**WORK ITEM**
Pictures aside, each record should be reproduced exactly.

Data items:
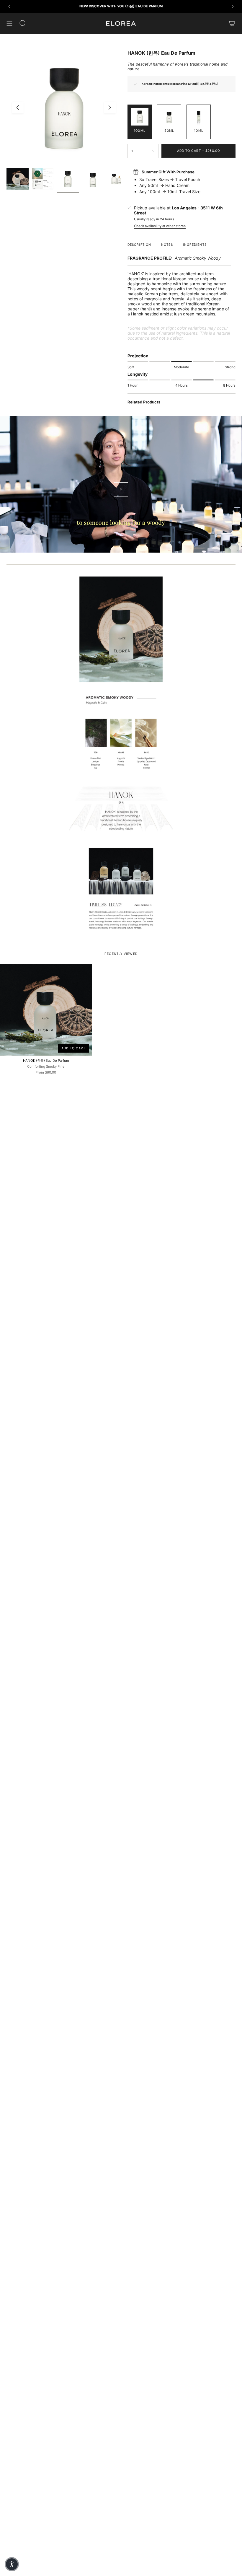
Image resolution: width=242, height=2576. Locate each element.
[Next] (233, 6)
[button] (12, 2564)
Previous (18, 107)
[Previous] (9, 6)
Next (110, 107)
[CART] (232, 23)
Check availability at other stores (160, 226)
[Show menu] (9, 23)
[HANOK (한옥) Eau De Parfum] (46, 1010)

**TASK SOLUTION**
Image resolution: width=242, height=2576. Locate each element.
[Next] (233, 6)
[button] (12, 2564)
Previous (18, 107)
[Previous] (9, 6)
Next (110, 107)
[CART] (232, 23)
Check availability at other stores (160, 226)
[Show menu] (9, 23)
[HANOK (한옥) Eau De Parfum] (46, 1010)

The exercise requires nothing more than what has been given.